Compounds called Corklins found in cork-stoppered wines

The interaction of wine and phenolics from cork stoppers produces a newly-identified set of compounds that affect a wine’s colour and bitterness – and these are called Corklins.

As the drinks business was first to report back in 2015, phenolic compounds that are naturally present in cork stoppers will migrate into wine in a linear fashion over time to form new compounds, and such compounds have been shown to reduce colour deterioration and astringency in wine.

Significantly, in a new development, they have been given the name Corklins, following a paper published in the Journal of Agricultural and Food Chemistry in September 2017.

Drawing db’s attention to the new name and the creation of these compounds was Amorim’s director of R&D, Dr. Miguel Cabral, during a discussion in Portugal on Tuesday this week.

He began, “Having studied the composition of corks we have found that there is a structural fraction and an extractible fraction, which contains phenolic compounds.”

Continuing, he stressed that such compounds, which include tannins, phenols and polyphenols, are the same as those found in oak barrels – cork is, after all, the bark of the cork oak (Quercus suber).

Drawing a comparison with casks and cork, he said, “When we put wine in a barrel there is an extraction of the phenolics from a barrel into the wine, and it’s the same when we put wine in a bottled seal with a cork.”

The passage of these compounds is of course far less significant from a cork stopper than an oak barrel, and Cabral told db that, over 35 months, a wine sealed with cork would contain less than one tenth of these extractable compounds compared with a wine in a barrel – although this will be even lower with agglomerated corks.
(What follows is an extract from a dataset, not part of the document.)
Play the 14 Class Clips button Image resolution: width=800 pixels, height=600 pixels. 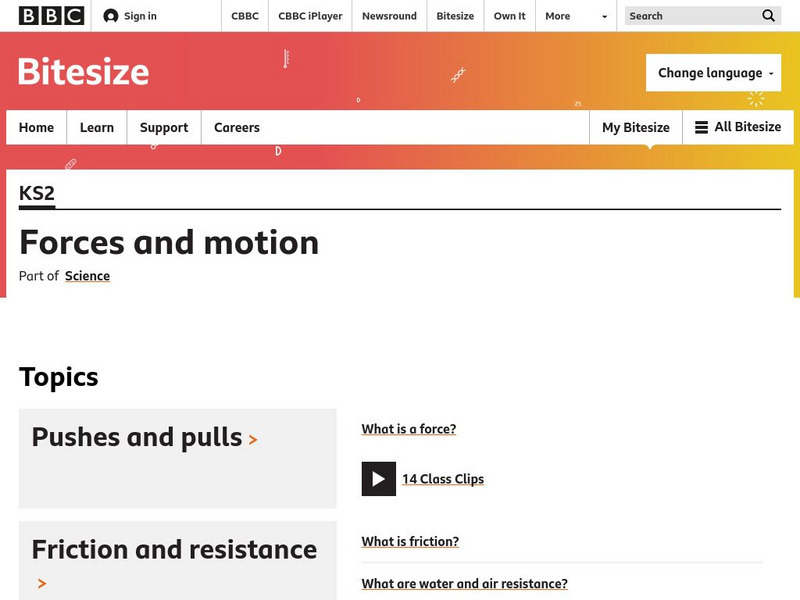pyautogui.click(x=379, y=479)
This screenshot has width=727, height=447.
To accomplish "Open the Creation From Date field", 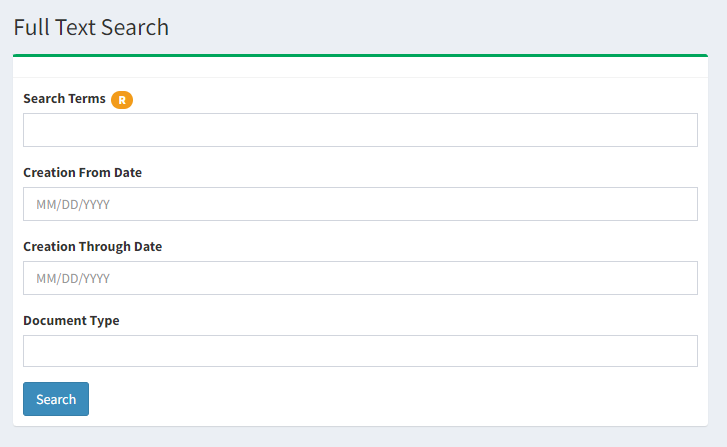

Nevertheless, it has been shown that, even at low levels, the phenols from the cork stopper will react with catechins and malvidins in the wine to form new and bigger compounds that will affect the colour and astringency of the wine over time, according to Cabral, and it is these larger tannin-derived compounds that have been called Corklins.

He also said that the humidity in the headspace of the bottle, at almost 100%, was high enough for phenolics to migrate from the cork stopper into the wine when the bottle was stored upright.

Furthermore, as previously noted by db, Cabral has observed different levels of extractable phenolics in cork, and is now working on a “big research project” with the University of Portugal to find out the capacity of different stoppers to release phenols.

Commenting that they are using Near Infrared Spectrometry to classify the cork stoppers from low to high, he said that a cooper such as Radoux is employing the same technology to grade oak staves according to the phenolics, specifically tannins, that will be released into the wine.

As also previously reported by db, a natural cork stopper will release tiny amounts of oxygen into the wine in the first 6-8 months after it is inserted into the bottle, and this comes from within the cells of the cork as it is compressed.

“When you put a cork stopper in a bottle, the cork is squeezed and the air in it will compress as much as it can and then try to escape, and some of it goes up and some goes down, and so the oxygen comes from the interior of the cork, and comes in [to the bottle] up to 6-8 months.”

He added, “The network inside a cork is complicated, with millions of cells, so the air escapes slowly and then less and less.” He also recorded that there is more oxygen in natural cork than micro-agglomerated cork, because the latter has glue in it, and it is therefore more dense, so less oxygen is released.

Significantly, the oxygen that is released during the first 6-8 months of a wine’s life in a bottle may influence the development of the wine several years later, said Cabral.